In 1885, Johnson founded the Johnson Electric Service Company, in Milwaukee, Wisconsin. His most notable contribution to temperature control was the automatic multi-zone temperature control system – a pneumatic system that used a bi-metallic thermostat to control air flow through a nozzle and thereby operate a pilot regulator. The amplified air signal from the regulator controlled in turn a steam or hot water valve on a heat exchanger or a damper of a forced air system. Johnson received a patent for the system in 1895.

Johnson continued to invent additional control devices, as well as products such as chandeliers, springless door locks, puncture-proof pneumatic tires, thermometers, and a hose coupling for providing steam heat to passenger railcars. He also designed pneumatic tower clocks, one of which was built for the Milwaukee City Hall tower.
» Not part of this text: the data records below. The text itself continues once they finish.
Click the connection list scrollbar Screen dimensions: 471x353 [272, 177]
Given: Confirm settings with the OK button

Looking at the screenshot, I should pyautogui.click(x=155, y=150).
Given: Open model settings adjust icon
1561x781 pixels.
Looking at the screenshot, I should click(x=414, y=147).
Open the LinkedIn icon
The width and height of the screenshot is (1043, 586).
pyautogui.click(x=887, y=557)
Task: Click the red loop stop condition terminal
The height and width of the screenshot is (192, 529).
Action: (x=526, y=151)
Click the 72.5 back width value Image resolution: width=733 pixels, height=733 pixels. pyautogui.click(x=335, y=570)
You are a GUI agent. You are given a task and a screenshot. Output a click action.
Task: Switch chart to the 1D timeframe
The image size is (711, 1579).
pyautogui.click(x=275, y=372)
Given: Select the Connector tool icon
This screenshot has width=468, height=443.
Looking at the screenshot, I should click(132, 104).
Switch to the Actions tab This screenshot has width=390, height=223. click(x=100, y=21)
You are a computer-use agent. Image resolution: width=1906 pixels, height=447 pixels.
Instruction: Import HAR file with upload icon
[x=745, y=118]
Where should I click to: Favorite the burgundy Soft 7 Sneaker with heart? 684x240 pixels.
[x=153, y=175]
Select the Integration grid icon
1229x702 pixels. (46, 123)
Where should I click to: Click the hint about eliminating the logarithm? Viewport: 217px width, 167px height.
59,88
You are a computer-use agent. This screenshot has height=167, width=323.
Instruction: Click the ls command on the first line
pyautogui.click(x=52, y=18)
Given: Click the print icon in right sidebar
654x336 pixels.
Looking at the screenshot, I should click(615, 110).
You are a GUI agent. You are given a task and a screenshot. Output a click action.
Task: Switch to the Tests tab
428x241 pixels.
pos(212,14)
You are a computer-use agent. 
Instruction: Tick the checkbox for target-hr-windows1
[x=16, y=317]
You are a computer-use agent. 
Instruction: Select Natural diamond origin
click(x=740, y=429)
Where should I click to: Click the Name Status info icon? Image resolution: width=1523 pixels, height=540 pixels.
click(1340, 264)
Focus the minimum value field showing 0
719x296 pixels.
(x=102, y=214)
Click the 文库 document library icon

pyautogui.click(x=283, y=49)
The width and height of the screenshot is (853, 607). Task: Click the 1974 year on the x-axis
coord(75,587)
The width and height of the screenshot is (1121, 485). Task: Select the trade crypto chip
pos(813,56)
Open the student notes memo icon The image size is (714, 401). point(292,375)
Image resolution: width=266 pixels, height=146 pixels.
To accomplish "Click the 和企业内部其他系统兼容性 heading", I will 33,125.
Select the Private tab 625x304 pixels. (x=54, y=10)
He experimented for a time with wireless communications, forming the American Wireless Telegraph Company. The company’s exhibit at the Paris Exposition Universelle in 1900 won second prize, beating Guglielmo Marconi's. A test tower was built several miles south of Milwaukee, but the tests were unsuccessful. For about three months, Lee de Forest, who eventually went on to design the audio vacuum tube that provided the breakthrough for radio, worked on the project with Johnson.

Johnson also sought to form an automobile company, introducing first a steam-powered truck and then a line of automobiles using gasoline-powered engines. The company was among the first to receive a contract to deliver mail with a horseless carriage.

He is credited with more than 50 patents. He died on December 5, 1911, in Los Angeles of Bright's disease.